Ülkemizde gerçekten garip olaylar oluyor bir darbe hevesidir gidiyor olaylar ortaya çıktıkça da darbe heveslileri nedense ordu yıpratılıyor yaygarası koparmaya devam ediyorlar. İyi de işi ülke güvenliği için strateji geliştirmek olan bir odunun üst düzey komutanlarının insanları fişlemek hükümeti yıkmak kargaşa çıkarmaktan başka bir planları yok mu? Nedir bu darbe sevdası koltuk makam mevki merakı yazarımız Dolmabahçe benzeri üçlü zirvede mi oldu diye merak içinde şu açıkça görüldü ki 28 ŞUBAT Sürecindeki aciz durumlara düşürülen SAYIN Erbakan hocanın öğrencileri ergen ekondan balyozdan bahsedilen bu günlerde Erbakan hoca gibi aciz bir duruma düşmeden dik durmasını becerdiler. Her ne kadar her konuda her şeyi tam yapamasalar da darbe heveslilerine hiç bir zaman pabuç bırakmadılar. Bunda 7 yılı aşkındır iktidarda olmaları devleti tanımaları ve her türlü istihbaratın ellerinde olması da çok önemli bir etkendi şimdi her ne kadar ordu yıpratılıyor yaygaraları koparılsa da içerdeki çürükler mutlaka temizlenecek ordu asli görevi olan vatan savunması devletin bekası dış mihraklar için caydırıcı bir güç olduğunun farkına varacak ve kendi halkıyla barışık kendi halkına süngü doğrultmadan dipcik savurmadan kışlasında kendi hiyerarşisi içinde ilelebet halkıyla halkın gönlünde peygamber(s.a.v)ocağı olarak bilinmeye devam edecek ve analar babalar evlatlarını önce Allah, a sonrada ordumuzun kıymetli komutanlarına emanet ederek asker ocağına gönderecek.
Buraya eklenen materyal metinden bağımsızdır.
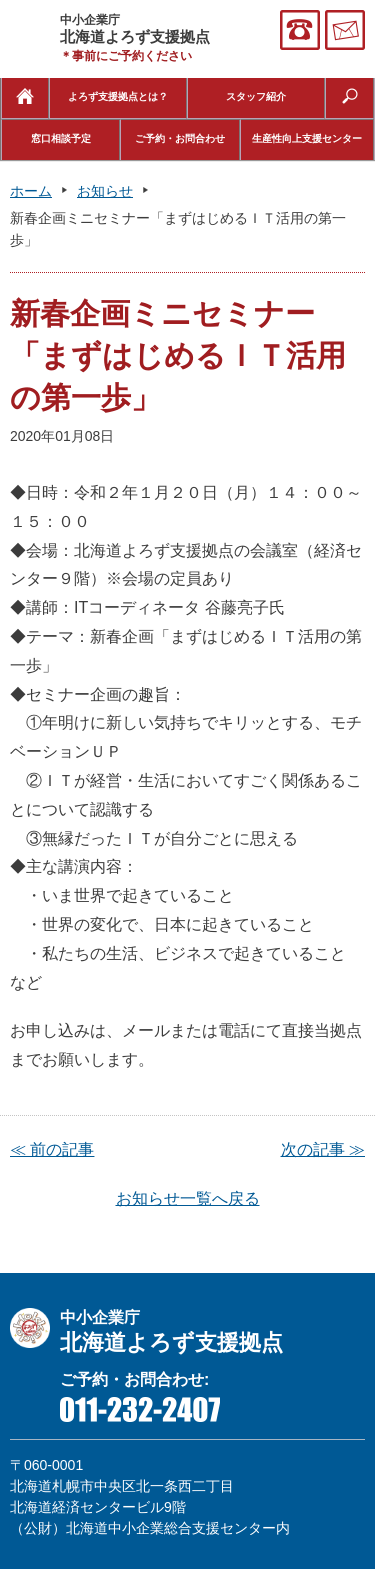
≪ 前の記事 (52, 1149)
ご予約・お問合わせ (180, 138)
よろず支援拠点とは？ (118, 96)
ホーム (31, 191)
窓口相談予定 (61, 138)
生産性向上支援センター (307, 138)
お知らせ (105, 191)
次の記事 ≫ (323, 1149)
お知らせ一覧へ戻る (188, 1198)
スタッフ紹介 (256, 96)
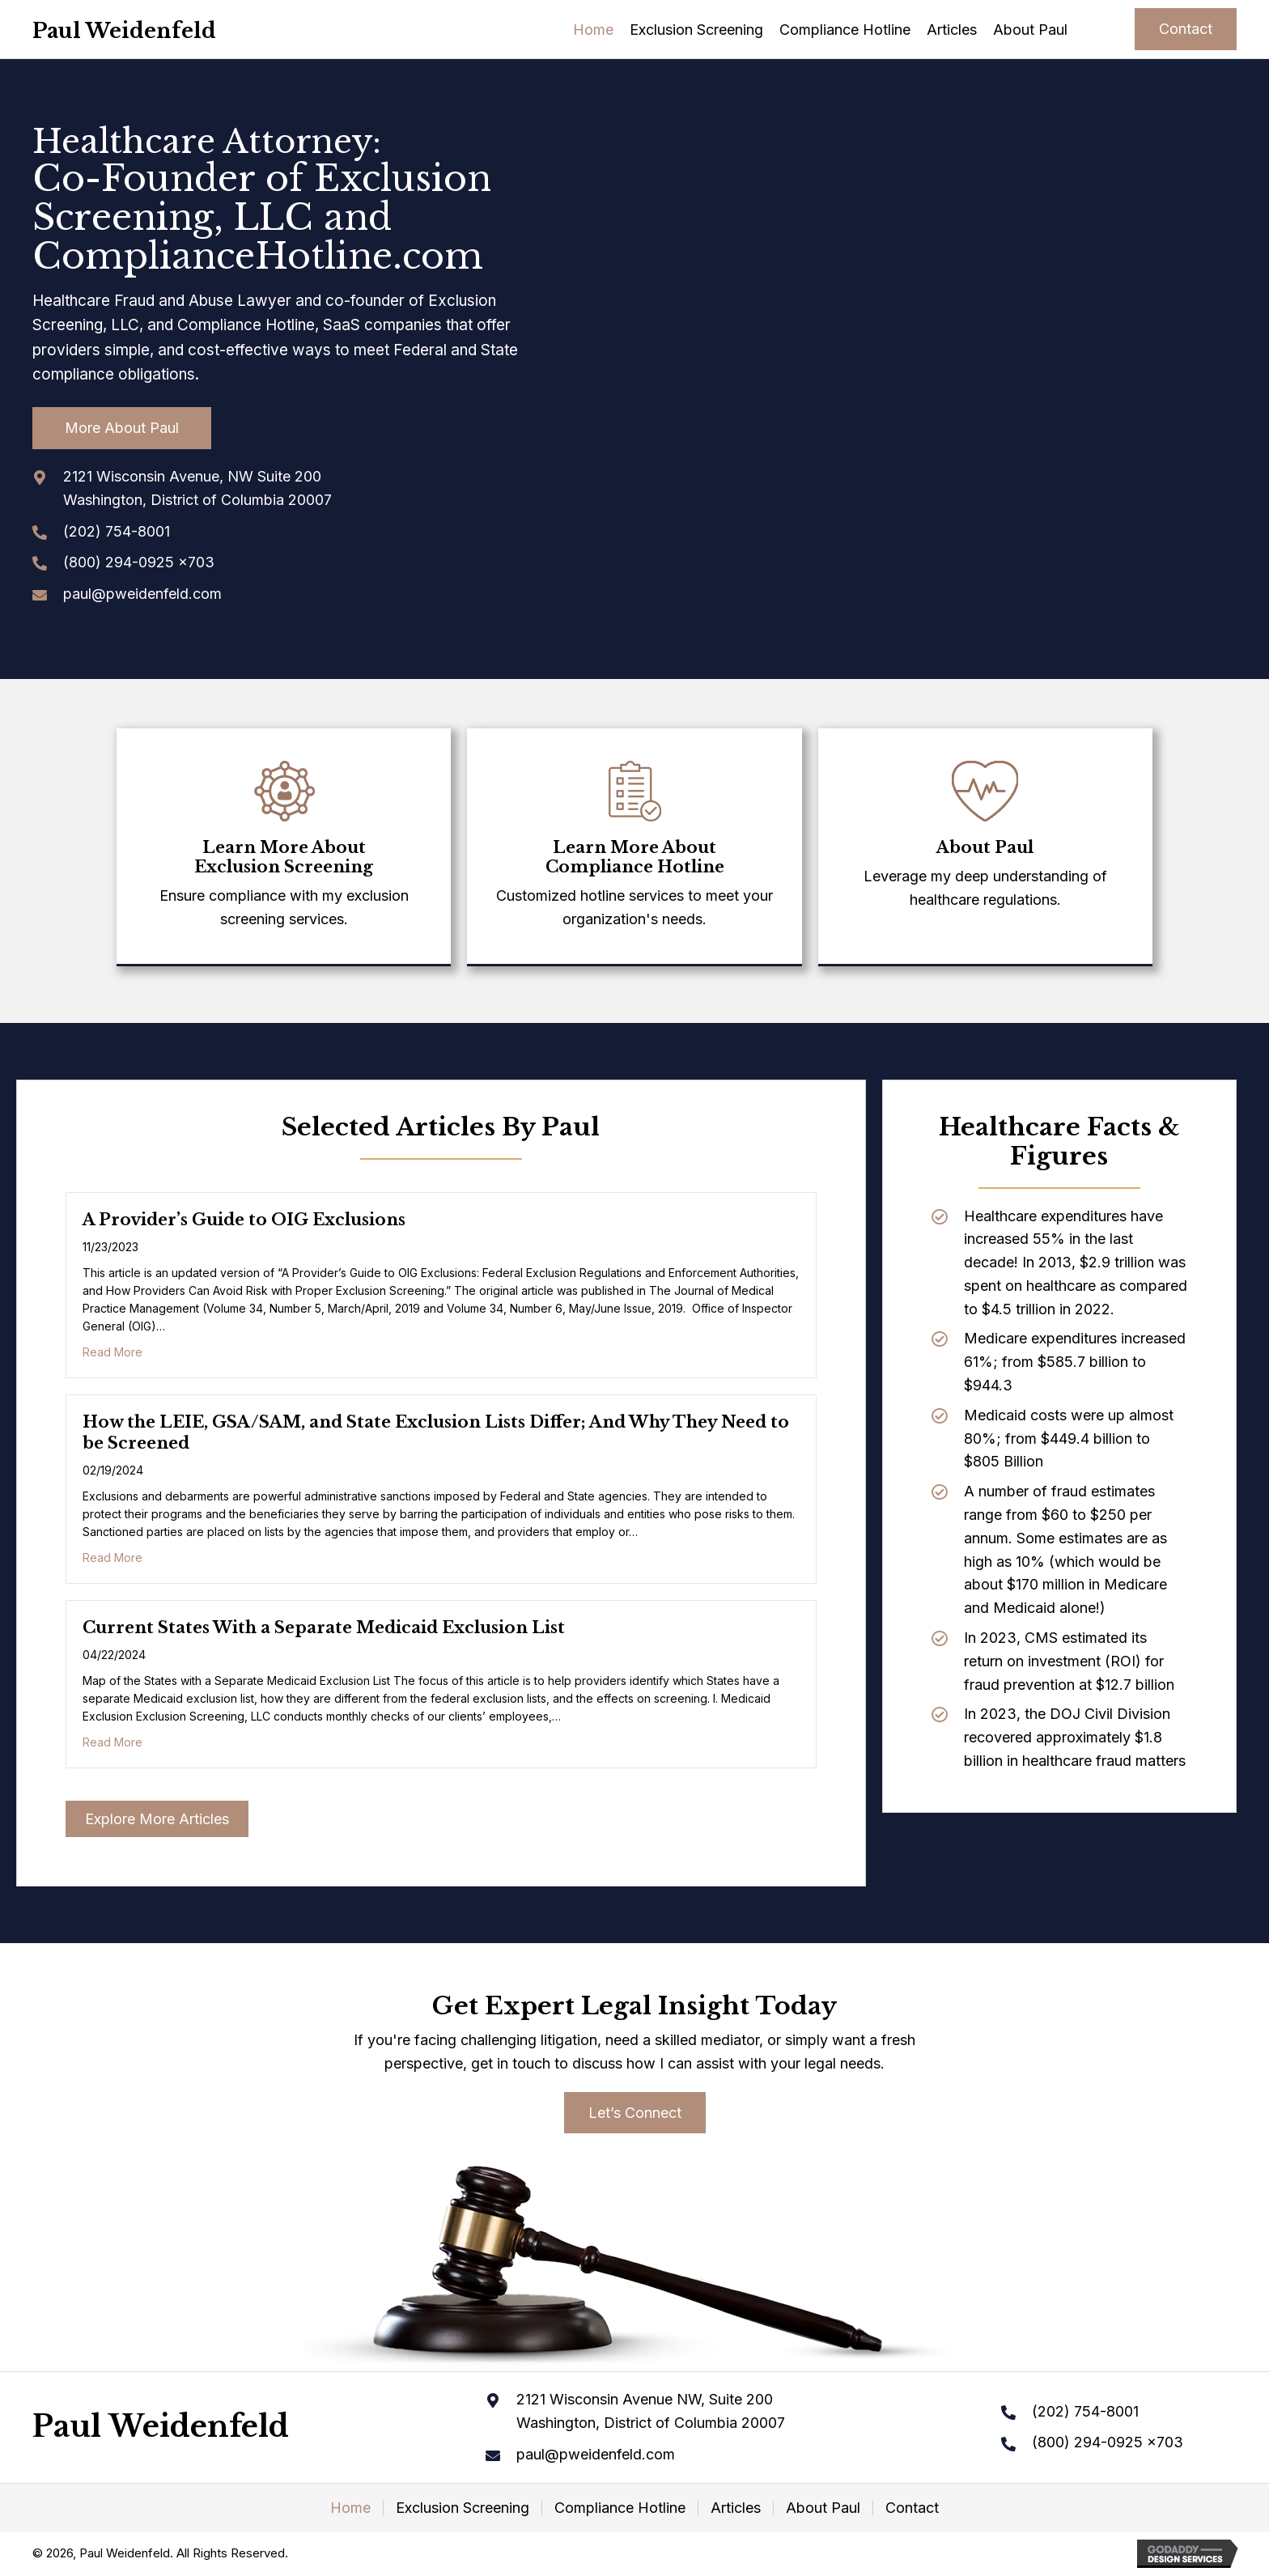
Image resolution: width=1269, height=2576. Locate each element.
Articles (736, 2508)
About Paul (823, 2508)
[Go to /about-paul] (985, 840)
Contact (912, 2508)
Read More (112, 1352)
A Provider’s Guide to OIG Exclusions (244, 1219)
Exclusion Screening (462, 2508)
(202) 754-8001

Ordu bizim ordumuz tüm ülkenin 72 milyonun ordusu belli bir sınıfın ya da bir zümrenin ordusu değil ordumuz içindeki çürükleri temizledikten ve ülkenin öz milli manevi değerlerine bağlı saygılı olduktan sonra yine en güvenilir kurumların başındaki yerini almaya başlayacaktır. ALLAH (C.C)ORDUMUZU DA MİLLETİMİZİ DE HER TÜRLÜ SEMAVİ VE ARAZİ AFATLARINDAN MUHAFAZA EYLESİN. Amin selam ve dua ile.